## [Selected extract]
· · · · · · ·
Hello,
I am having an issue in the linalg-bufferize pass for the tensor.insert_slice operation.
mlir-opt --linalg-bufferize <input file>
with the <input file> being
func @rank_reducing_insert_slice_canonicalize(%arg0 : tensor<?x?xf32>, %arg1 : index,
%arg2 : index, %arg3 : tensor<?x?x?xf32>) -> tensor<?x?x?xf32>
{
%c0 = arith.constant 0 : index
%c1 = arith.constant 1 : index
%c4 = arith.constant 4 : index
%0 = tensor.insert_slice %arg0 into %arg3[%c0, %arg1, %c1] [%c4, 1, %arg2] [%c1, %c1, %c1] : tensor<?x?xf32> into tensor<?x?x?xf32>
return %0 : tensor<?x?x?xf32>
}
would produce the following error.
/home/sflab/mlir-tv-testsuite/opts/canonicalize/canonicalize_00129.src.mlir:9:8: error: 'linalg.copy' op expected indexing_map #1 to have 2 dim(s) to match the number of loops
%0 = tensor.insert_slice %arg0 into %arg3[%c0, %arg1, %c1] [%c4, 1, %arg2] [%c1, %c1, %c1] : tensor<?x?xf32> into tensor<?x?x?xf32>
^
/home/sflab/mlir-tv-testsuite/opts/canonicalize/canonicalize_00129.src.mlir:9:8: note: see current operation: "linalg.copy"(%3, %12) ( {
^bb0(%arg4: f32, %arg5: f32): // no predecessors
"linalg.yield"(%arg4) : (f32) -> ()
· · · · · · ·
## [Exercise aim]
Reproduce the forum post about the linalg-bufferize error word for word, from start to finish.

## [Collected material]
· · · · · · ·
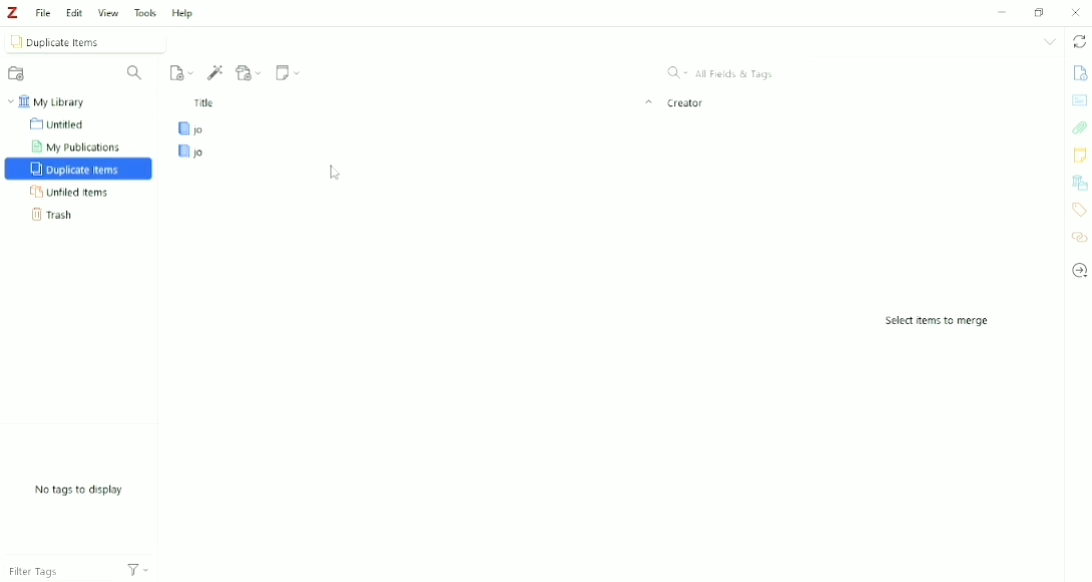  I want to click on Untitled, so click(64, 125).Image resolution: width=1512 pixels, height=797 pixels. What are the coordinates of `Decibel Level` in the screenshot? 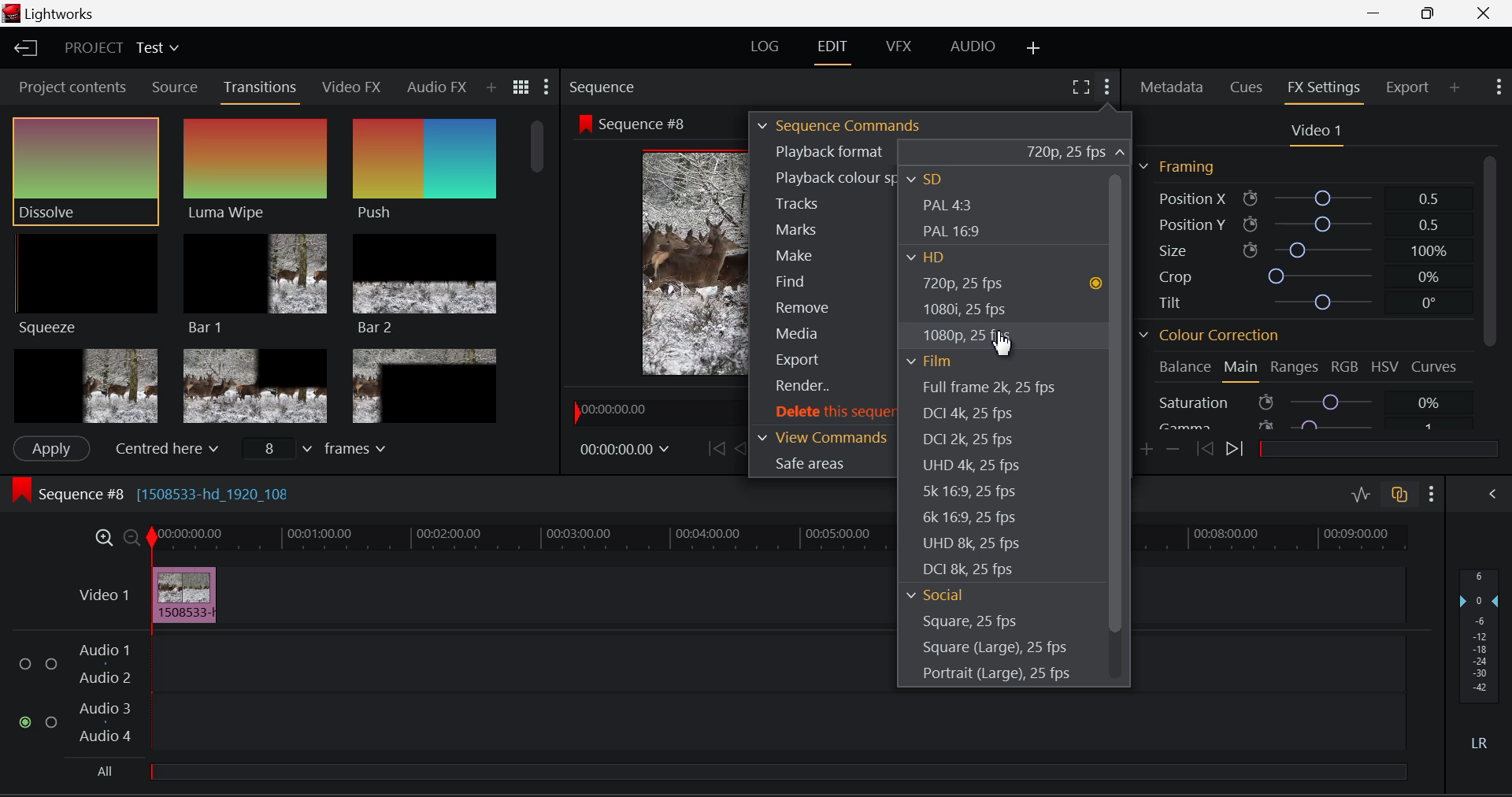 It's located at (1481, 655).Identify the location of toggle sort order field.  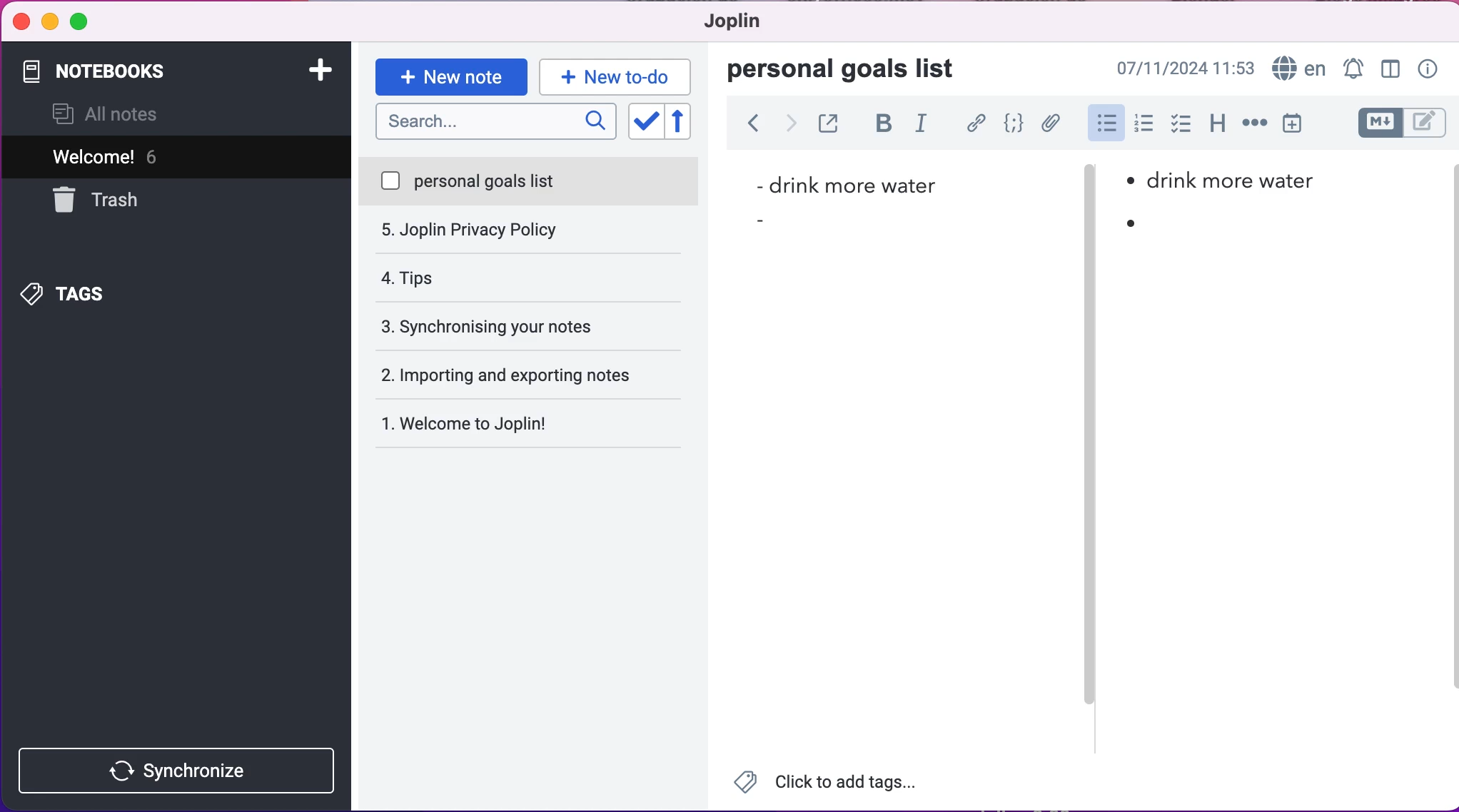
· · · · · · ·
## [Exercise solution]
Hello,
I am having an issue in the linalg-bufferize pass for the tensor.insert_slice operation.
mlir-opt --linalg-bufferize <input file>
with the <input file> being
func @rank_reducing_insert_slice_canonicalize(%arg0 : tensor<?x?xf32>, %arg1 : index,
%arg2 : index, %arg3 : tensor<?x?x?xf32>) -> tensor<?x?x?xf32>
{
%c0 = arith.constant 0 : index
%c1 = arith.constant 1 : index
%c4 = arith.constant 4 : index
%0 = tensor.insert_slice %arg0 into %arg3[%c0, %arg1, %c1] [%c4, 1, %arg2] [%c1, %c1, %c1] : tensor<?x?xf32> into tensor<?x?x?xf32>
return %0 : tensor<?x?x?xf32>
}
would produce the following error.
/home/sflab/mlir-tv-testsuite/opts/canonicalize/canonicalize_00129.src.mlir:9:8: error: 'linalg.copy' op expected indexing_map #1 to have 2 dim(s) to match the number of loops
%0 = tensor.insert_slice %arg0 into %arg3[%c0, %arg1, %c1] [%c4, 1, %arg2] [%c1, %c1, %c1] : tensor<?x?xf32> into tensor<?x?x?xf32>
^
/home/sflab/mlir-tv-testsuite/opts/canonicalize/canonicalize_00129.src.mlir:9:8: note: see current operation: "linalg.copy"(%3, %12) ( {
^bb0(%arg4: f32, %arg5: f32): // no predecessors
"linalg.yield"(%arg4) : (f32) -> ()